═════ Provided data

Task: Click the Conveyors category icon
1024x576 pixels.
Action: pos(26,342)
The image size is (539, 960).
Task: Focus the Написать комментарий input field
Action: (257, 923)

══════════

Which lines of the material above contain the string "Task"? Pull out every one of them.

Task: Click the Conveyors category icon
Task: Focus the Написать комментарий input field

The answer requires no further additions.